TEKST DO PRZECZYTANIA -
Wataha Black Heart
		Tereny Watahy Heart => Dżungla => Wątek zaczęty przez: Kair w Listopad 17, 2013, 13:24:22
		
			
			- 
				Niebezpieczna i wielka. Grasują tu różne zwierzęta.
			
 
			
			- 
				Weszła powolnym krokiem. Rozejrzała się i zaczęła spacerować po dżungli.
			
 
			
			- 
				Wszedłem. Zacząłem iść wolnym krokiem.
			
 
			
			- 
				Usłyszała coś. Zaczęła powoli się skradać.
			
 
			
			- 
				Wkroczyła rozleniwiona. Rozejrzała się po dżungli. Mnóstwo roślin i drzew wszędzie. Z oddali słyszała odgłosy wydawane przez jakieś małpy. Codzienność. Było tu jednak duszno, parno, a jej futro było gęste. Nie odpowiadał jej ten klimat. Ale teren zawsze warto poznać. 
			
 
			
			- 
				Wyczułem wilka, wadere. Zatrzymałem się i nasłuchiwałem.
			
 
			
			- 
				Zaczęła biec przed siebie.
			
 
			
			- 
				Stałem nieruchomo.
			
 
			
			- 
				Podniosła jedno ucho do góry i nasłuchiwała.
			
 
			
			- 
				Gdy tak szła, przedzierając się przez roślinność wpadła na jakiegoś skrzydlatego basiora. Sierść na jej karku podniosła się, a z gardła wydobyło się mimowolne, ciche warczenie. Nigdy nie miała pewności na kogoś się może natknąć w takich miejscach. Czekała na reakcje samca, spojrzała mu w oczy.
			
 
			
			- 
				Spojrzałem na wadere. -Eee... Witaj?-powiedziałem zdezorientowany.
			
 
			
			- 
				Widząc, że wilk nie jest agresywnie nastawiony uspokoiła się. Pozwoliła, by jej sierść opadła. 
- Witaj - powiedziała po chwili.
			 
			
			- 
				Szła sobie po dżungli nadal. W końcu ujrzała jakiegoś basiora. Przystanęła.
			
 
			
			- 
				-Jestem Kair-usiadłem i spojrzałem na drugą wadere zmieszany.
			
 
			
			- 
				- Angela. Co tu robisz? - zadała podstawowe pytanie. Usiadła zamiatając ogonem podłoże. Spojrzała na drugą wilczycę, po czym ziewnęła. Już po kilku minutach przebywania w tym miejscu stwierdziła, że to nie teren dla niej. Było tu stanowczo za ciepło i nieciekawie. 
			
 
			
			- 
				Schowała się w krzakach.
			
 
			
			- 
				-zwiedzam...- odpowiedziałem i rozłożyłem skrzydła. Pi chwili wstałem i podszedłem do krzaków (xD)
			
 
			
			- 
				Zaczęła uciekać, slalomując między drzewami.
			
 
			
			- 
				Spojrzała za wilczycą,  która kryła się w krzakach, jak ta zwierzyna łowca, która boi się wszystkiego. Gdy basior rozłożył skrzydła i wstał, odwrócił się do niej co ją zirytowało. To nie było dobre posunięcie, odwrócić się do kogoś plecami, kogo się jeszcze nie zna. Pokręciła łbem i zniknęła między drzewami.

PODANY MATERIAŁ -
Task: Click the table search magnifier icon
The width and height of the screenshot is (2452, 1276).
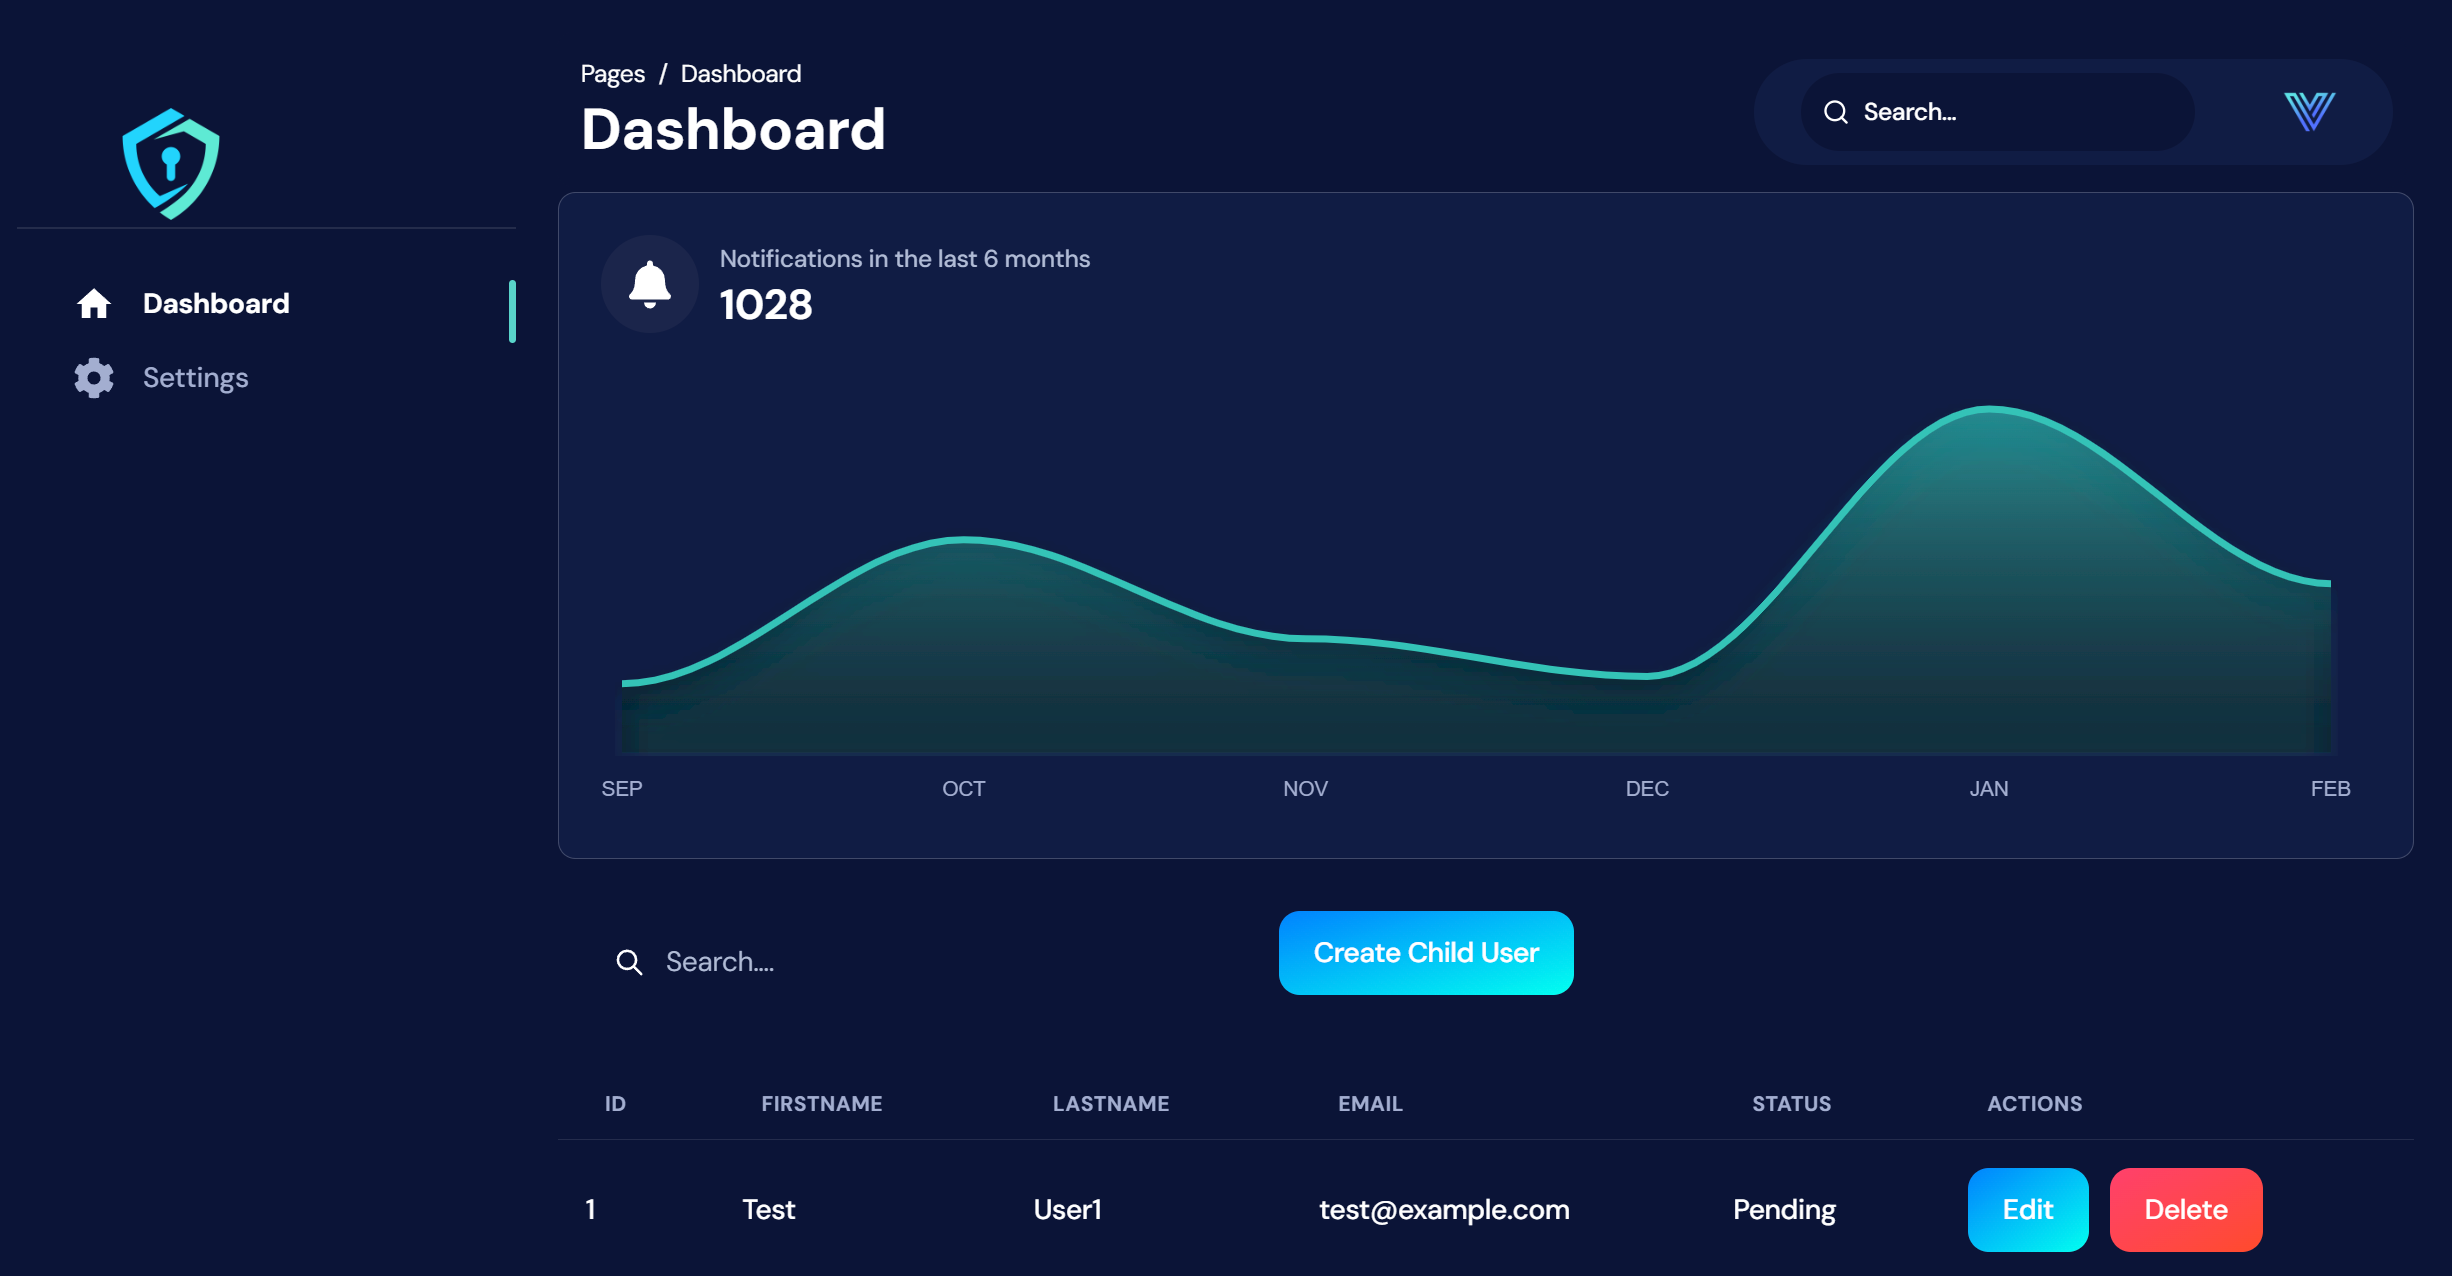Action: [x=629, y=962]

KRÓTKIE ZADANIE - Pociągnij dalej opowieść o wilkach w dżungli, zaczynając zaraz po jej ostatnim zdaniu. Zestawienie nie ma nic wspólnego z opowieścią o wilkach w dżungli.

ROZWIĄZANIE ZADANIA -
			
 
			
			- 
				Odwrocilem się, wadery już nie było.
Wzniosłem się w powietrze i usiadłem na drzewie wpatrywając się w niebo.
_____________
Miało być złożyłem ;-;
			 
			
			- 
				Nadal biegła przed siebie. Rozejrzała się i przystanęła. Siadła pod jakimś drzewem.
			
 
			
			- 
				Wyszła po chwili.
			
 
			
			- 
				Wyszedłem.
			
 
			
			- 
				Weszła.
*Może tu napotkam kotowatego* Przeszło jej przez myśl. Rozejrzała się wkoło.
			 
			
			- 
				Zaczęła iść przed siebie i nagle pod swoją niewielką łapą poczuła coś jakby wilgotnego i mazistego...
-Uh- Jęknęła tylko, gdyż bardzo nie lubiła takich niespodzianek. Trzepnęła łapą kilka razy lecz błoto, bo chyba właśnie tym było to maziste coś nie zeszło całkowicie. Wyszła natychmiast.
			 
			
			- 
				Wszedłem i usiadłem
			
 
			
			- 
				Weszła za nim i usiadła obok niego.
			
 
			
			- 
				-Wiesz... Chciałem ci coś powiedzieć...
			
 
			
			- 
				Spojrzała na basiora pytająco.
			
 
			
			- 
				-No bo... Znamy się od niedawna...-zacząłem bełkotać
			
 
			
			- 
				Nadal spoglądała na basiora.
			
 
			
			- 
				-podobasz mi się..-ugryzłem się w język
			
 
			
			- 
				Zamyśliła się przez chwilę. Nie miała pojęcia co odpowiedzieć.
			
 
			
			- 
				*i się wygadałem*pomyślałem
			
 
			
			- 
				Spojrzała w niebo. Machnęła ogonem.
			
 
			
			- 
				-Ty mi się podobasz i... 
			
 
			
			- 
				- I..?
			
 
			
			- 
				-I chciałbym być twoim partnerem...-zawstydziłem się
			
 
			
			- 
				Nie miała zielonego pojęcia, co powiedzieć.
			
 
			
			- 
				-Tak, wiem. Dziwne..
			
 
			
			- 
				- Nie.. tylko trochę mnie to.. zamurowało?
			
 
			
			- 
				-Właśnie widzę...
			
 
			
			- 
				- Nie, poważnie.
			
 
			
			- 
				-Pewnie jestem pierwszym basiorem, który to mówi...
			
 
			
			- 
				- W sumie nigdy nie kolegowałam się z basiorem dłużej niż jeden dzień.
			
 
			
			- 
				-Czyli jestem pierwszy, z którym kolegujesz się nieco dłużej...
			
 
			
			- 
				- Tak.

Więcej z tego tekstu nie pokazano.